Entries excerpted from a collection

__________

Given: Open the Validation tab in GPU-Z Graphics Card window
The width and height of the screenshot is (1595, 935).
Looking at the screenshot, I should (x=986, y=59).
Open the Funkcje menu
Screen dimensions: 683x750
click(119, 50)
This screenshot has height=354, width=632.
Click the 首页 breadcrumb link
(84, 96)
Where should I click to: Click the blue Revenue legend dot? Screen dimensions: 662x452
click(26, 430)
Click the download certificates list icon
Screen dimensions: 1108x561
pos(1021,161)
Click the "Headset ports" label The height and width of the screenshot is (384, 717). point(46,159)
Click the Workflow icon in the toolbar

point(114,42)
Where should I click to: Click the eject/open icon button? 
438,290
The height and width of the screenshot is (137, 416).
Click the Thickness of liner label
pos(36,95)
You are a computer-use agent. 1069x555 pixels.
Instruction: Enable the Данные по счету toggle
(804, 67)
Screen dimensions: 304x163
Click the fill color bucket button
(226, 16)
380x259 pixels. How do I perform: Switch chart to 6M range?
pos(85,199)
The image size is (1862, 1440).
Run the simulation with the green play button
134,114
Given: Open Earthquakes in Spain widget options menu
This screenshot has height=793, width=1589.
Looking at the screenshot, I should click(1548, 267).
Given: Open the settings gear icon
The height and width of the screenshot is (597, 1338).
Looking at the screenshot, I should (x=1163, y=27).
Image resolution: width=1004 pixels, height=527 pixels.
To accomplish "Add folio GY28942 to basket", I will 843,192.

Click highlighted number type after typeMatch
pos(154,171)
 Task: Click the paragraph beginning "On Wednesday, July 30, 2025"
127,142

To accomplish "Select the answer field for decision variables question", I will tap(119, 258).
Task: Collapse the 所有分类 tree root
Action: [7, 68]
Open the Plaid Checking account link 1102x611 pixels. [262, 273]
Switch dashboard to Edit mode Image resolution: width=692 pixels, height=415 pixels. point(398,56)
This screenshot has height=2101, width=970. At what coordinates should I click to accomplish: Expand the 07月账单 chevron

__________

▸ WHAT TO PRODUCE: Count the lines of the entries above that contain the string "menu", matching case exactly, and give only the number.

▸ FULL OUTPUT: 2